# EXERCISE DIRECTIONS
Stop after the line that contains "Given: Click the Add device button"; until then, restate each line of the entries word for word from the very first.

# Stored data
———

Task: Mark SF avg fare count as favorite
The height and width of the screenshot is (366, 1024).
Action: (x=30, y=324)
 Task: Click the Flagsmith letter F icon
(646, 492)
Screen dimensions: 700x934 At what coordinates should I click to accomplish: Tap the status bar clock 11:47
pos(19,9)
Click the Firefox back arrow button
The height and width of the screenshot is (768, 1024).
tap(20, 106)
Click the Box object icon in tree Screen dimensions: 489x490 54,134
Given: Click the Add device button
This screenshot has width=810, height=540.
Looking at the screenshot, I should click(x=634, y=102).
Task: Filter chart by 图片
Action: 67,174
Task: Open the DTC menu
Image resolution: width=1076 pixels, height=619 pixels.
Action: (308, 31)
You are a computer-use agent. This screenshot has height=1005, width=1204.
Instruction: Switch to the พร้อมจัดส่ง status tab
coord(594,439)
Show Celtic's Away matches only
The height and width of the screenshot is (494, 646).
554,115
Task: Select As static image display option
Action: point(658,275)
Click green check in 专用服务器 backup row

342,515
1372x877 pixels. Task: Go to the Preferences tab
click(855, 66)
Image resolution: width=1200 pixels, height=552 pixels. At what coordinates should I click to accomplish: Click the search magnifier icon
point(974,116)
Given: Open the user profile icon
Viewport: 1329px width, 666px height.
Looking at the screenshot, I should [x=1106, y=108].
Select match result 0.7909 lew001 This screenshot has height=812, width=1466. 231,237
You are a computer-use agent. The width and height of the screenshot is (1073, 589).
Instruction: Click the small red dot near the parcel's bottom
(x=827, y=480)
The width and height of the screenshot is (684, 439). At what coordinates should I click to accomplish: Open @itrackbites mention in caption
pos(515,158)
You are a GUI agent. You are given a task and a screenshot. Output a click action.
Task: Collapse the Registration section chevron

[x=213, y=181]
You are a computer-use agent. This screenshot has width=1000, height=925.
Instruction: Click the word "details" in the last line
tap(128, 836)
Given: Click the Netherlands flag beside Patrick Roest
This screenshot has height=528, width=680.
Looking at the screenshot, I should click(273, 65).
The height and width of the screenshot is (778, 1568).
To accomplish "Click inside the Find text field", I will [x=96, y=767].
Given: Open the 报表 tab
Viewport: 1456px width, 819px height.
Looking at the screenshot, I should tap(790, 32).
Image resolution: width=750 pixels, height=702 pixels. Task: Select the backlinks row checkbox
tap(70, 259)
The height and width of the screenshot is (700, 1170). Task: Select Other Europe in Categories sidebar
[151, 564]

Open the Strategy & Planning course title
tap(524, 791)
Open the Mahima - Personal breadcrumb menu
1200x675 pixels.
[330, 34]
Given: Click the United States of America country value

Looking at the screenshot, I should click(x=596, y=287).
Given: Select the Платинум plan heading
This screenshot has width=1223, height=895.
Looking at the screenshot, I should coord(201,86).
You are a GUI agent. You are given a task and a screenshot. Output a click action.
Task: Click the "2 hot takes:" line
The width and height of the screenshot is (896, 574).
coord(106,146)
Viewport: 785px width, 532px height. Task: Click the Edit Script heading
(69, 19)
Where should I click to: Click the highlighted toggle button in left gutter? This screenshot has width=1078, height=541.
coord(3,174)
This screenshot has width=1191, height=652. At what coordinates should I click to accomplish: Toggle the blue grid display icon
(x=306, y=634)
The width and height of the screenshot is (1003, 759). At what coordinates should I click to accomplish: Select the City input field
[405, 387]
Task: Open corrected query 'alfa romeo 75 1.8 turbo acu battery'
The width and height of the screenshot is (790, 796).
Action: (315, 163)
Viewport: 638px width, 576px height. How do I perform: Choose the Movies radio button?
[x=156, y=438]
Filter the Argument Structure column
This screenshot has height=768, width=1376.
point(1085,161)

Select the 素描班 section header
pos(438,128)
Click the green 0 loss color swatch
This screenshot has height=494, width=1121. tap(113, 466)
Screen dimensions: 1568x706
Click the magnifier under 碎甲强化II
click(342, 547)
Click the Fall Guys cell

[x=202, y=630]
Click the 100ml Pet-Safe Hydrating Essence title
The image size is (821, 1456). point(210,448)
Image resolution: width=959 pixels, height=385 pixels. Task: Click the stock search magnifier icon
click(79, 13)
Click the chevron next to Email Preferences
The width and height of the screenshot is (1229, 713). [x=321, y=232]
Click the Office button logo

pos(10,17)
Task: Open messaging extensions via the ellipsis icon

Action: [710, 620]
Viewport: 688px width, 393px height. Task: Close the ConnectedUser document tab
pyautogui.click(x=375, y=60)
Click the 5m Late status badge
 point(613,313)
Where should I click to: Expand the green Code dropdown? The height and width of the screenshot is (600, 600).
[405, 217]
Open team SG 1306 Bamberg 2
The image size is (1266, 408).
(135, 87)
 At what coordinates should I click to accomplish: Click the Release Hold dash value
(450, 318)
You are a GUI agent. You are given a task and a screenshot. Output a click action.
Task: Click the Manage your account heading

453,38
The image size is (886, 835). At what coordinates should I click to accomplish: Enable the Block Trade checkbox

———

# EXERCISE RESULT
Task: Mark SF avg fare count as favorite
The height and width of the screenshot is (366, 1024).
Action: (x=30, y=324)
 Task: Click the Flagsmith letter F icon
(646, 492)
Screen dimensions: 700x934 At what coordinates should I click to accomplish: Tap the status bar clock 11:47
pos(19,9)
Click the Firefox back arrow button
The height and width of the screenshot is (768, 1024).
tap(20, 106)
Click the Box object icon in tree Screen dimensions: 489x490 54,134
Given: Click the Add device button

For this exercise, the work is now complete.